_WORK INSTRUCTION_: All of the data below should be printed again exactly, pictures excluded.

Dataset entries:
......
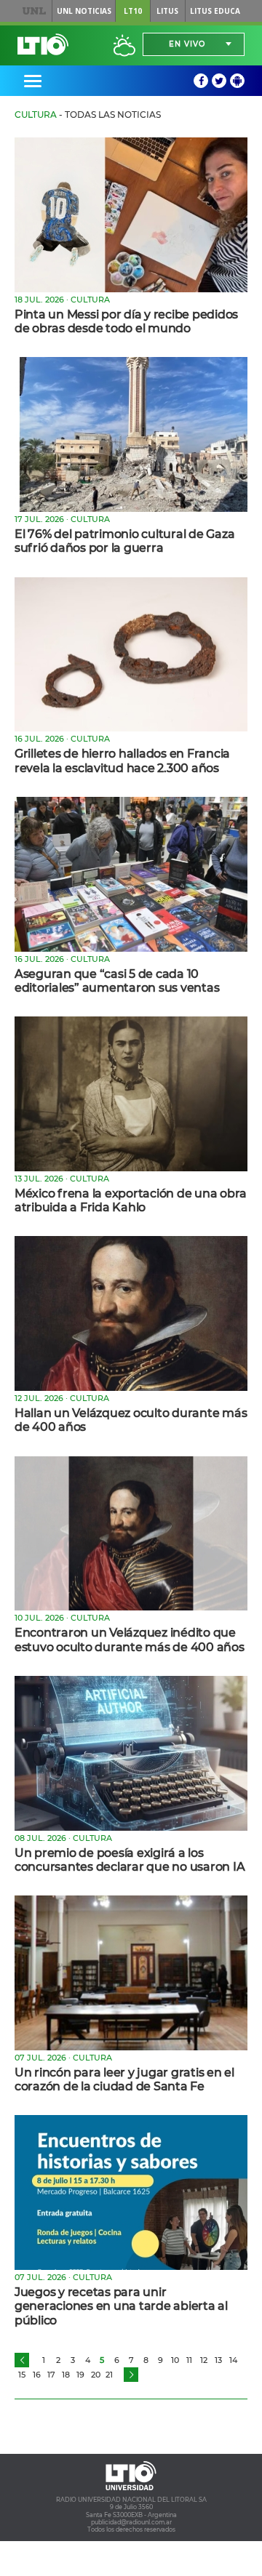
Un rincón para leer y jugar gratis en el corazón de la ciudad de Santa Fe (124, 2079)
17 (51, 2375)
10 (175, 2360)
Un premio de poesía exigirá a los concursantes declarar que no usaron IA (130, 1860)
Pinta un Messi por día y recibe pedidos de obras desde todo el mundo (126, 321)
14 (233, 2360)
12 (203, 2360)
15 (21, 2375)
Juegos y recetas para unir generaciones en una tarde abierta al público (121, 2306)
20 (95, 2375)
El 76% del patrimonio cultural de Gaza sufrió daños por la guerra (124, 541)
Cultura (36, 114)
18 (66, 2375)
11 (189, 2360)
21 (109, 2375)
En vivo (187, 44)
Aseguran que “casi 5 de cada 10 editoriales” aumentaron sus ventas (117, 981)
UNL (34, 11)
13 (218, 2360)
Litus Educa (215, 11)
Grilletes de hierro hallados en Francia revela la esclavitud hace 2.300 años (122, 760)
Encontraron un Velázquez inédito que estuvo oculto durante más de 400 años (130, 1639)
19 (80, 2375)
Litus (167, 11)
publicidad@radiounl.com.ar (131, 2522)
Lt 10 (42, 44)
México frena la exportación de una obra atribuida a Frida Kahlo (131, 1200)
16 (37, 2375)
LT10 (133, 11)
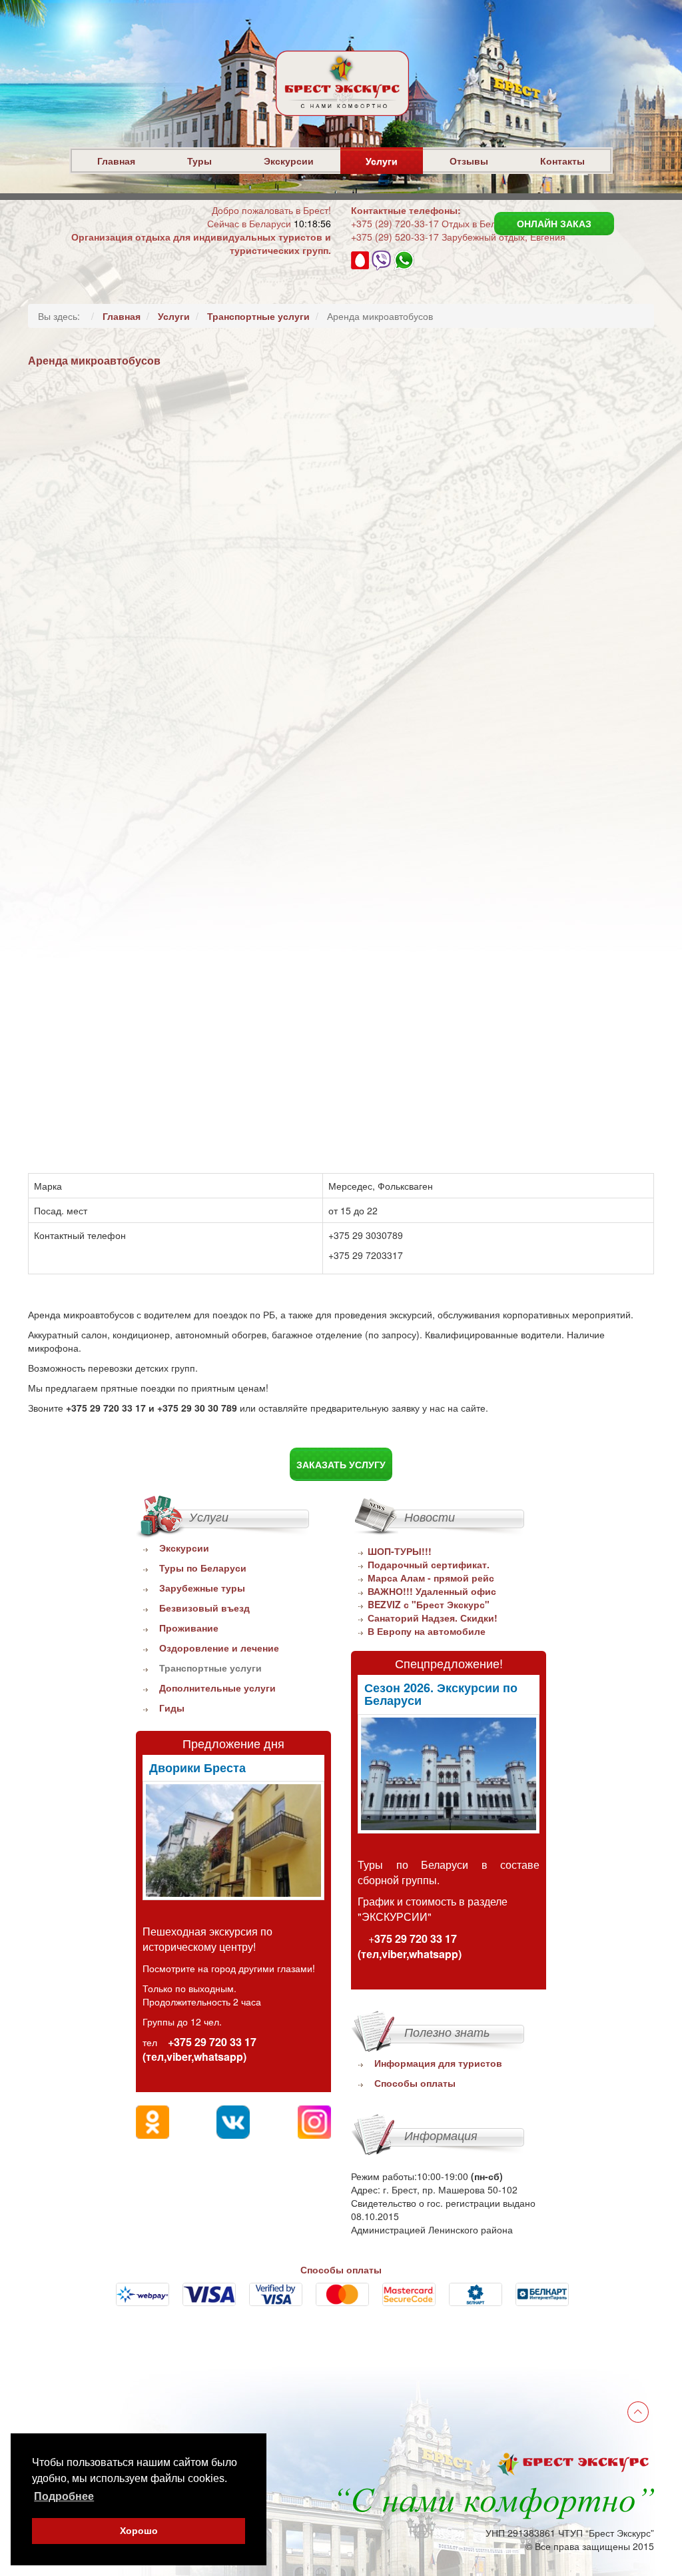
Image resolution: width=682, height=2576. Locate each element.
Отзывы (469, 160)
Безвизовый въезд (204, 1607)
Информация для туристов (438, 2062)
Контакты (562, 160)
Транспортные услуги (210, 1667)
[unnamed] (233, 1840)
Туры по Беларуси (202, 1567)
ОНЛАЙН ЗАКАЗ (554, 223)
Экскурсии (289, 160)
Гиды (171, 1707)
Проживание (188, 1627)
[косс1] (448, 1774)
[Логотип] (342, 117)
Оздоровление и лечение (219, 1647)
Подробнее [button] (64, 2496)
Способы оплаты (415, 2082)
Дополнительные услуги (217, 1687)
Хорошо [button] (139, 2530)
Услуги (382, 160)
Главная (116, 160)
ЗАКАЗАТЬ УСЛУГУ (341, 1464)
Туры (199, 160)
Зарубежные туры (202, 1587)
......
_OUTPUT OF THE EXERCISE_:
Un rincón para leer y jugar gratis en el corazón de la ciudad de Santa Fe (124, 2079)
17 (51, 2375)
10 (175, 2360)
Un premio de poesía exigirá a los concursantes declarar que no usaron IA (130, 1860)
Pinta un Messi por día y recibe pedidos de obras desde todo el mundo (126, 321)
14 (233, 2360)
12 (203, 2360)
15 (21, 2375)
Juegos y recetas para unir generaciones en una tarde abierta al público (121, 2306)
20 (95, 2375)
El 76% del patrimonio cultural de Gaza sufrió daños por la guerra (124, 541)
Cultura (36, 114)
18 (66, 2375)
11 (189, 2360)
21 (109, 2375)
En vivo (187, 44)
Aseguran que “casi 5 de cada 10 editoriales” aumentaron sus ventas (117, 981)
UNL (34, 11)
13 (218, 2360)
Litus Educa (215, 11)
Grilletes de hierro hallados en Francia revela la esclavitud hace 2.300 años (122, 760)
Encontraron un Velázquez inédito que estuvo oculto durante más de 400 años (130, 1639)
19 (80, 2375)
Litus (167, 11)
publicidad@radiounl.com.ar (131, 2522)
Lt 10 (42, 44)
México frena la exportación de una obra atribuida a Frida Kahlo (131, 1200)
16 (37, 2375)
LT10 (133, 11)
Image resolution: width=682, height=2576. Locate each element.
Отзывы (469, 160)
Безвизовый въезд (204, 1607)
Информация для туристов (438, 2062)
Контакты (562, 160)
Транспортные услуги (210, 1667)
[unnamed] (233, 1840)
Туры по Беларуси (202, 1567)
ОНЛАЙН ЗАКАЗ (554, 223)
Экскурсии (289, 160)
Гиды (171, 1707)
Проживание (188, 1627)
[косс1] (448, 1774)
[Логотип] (342, 117)
Оздоровление и лечение (219, 1647)
Подробнее [button] (64, 2496)
Способы оплаты (415, 2082)
Дополнительные услуги (217, 1687)
Хорошо [button] (139, 2530)
Услуги (382, 160)
Главная (116, 160)
ЗАКАЗАТЬ УСЛУГУ (341, 1464)
Туры (199, 160)
Зарубежные туры (202, 1587)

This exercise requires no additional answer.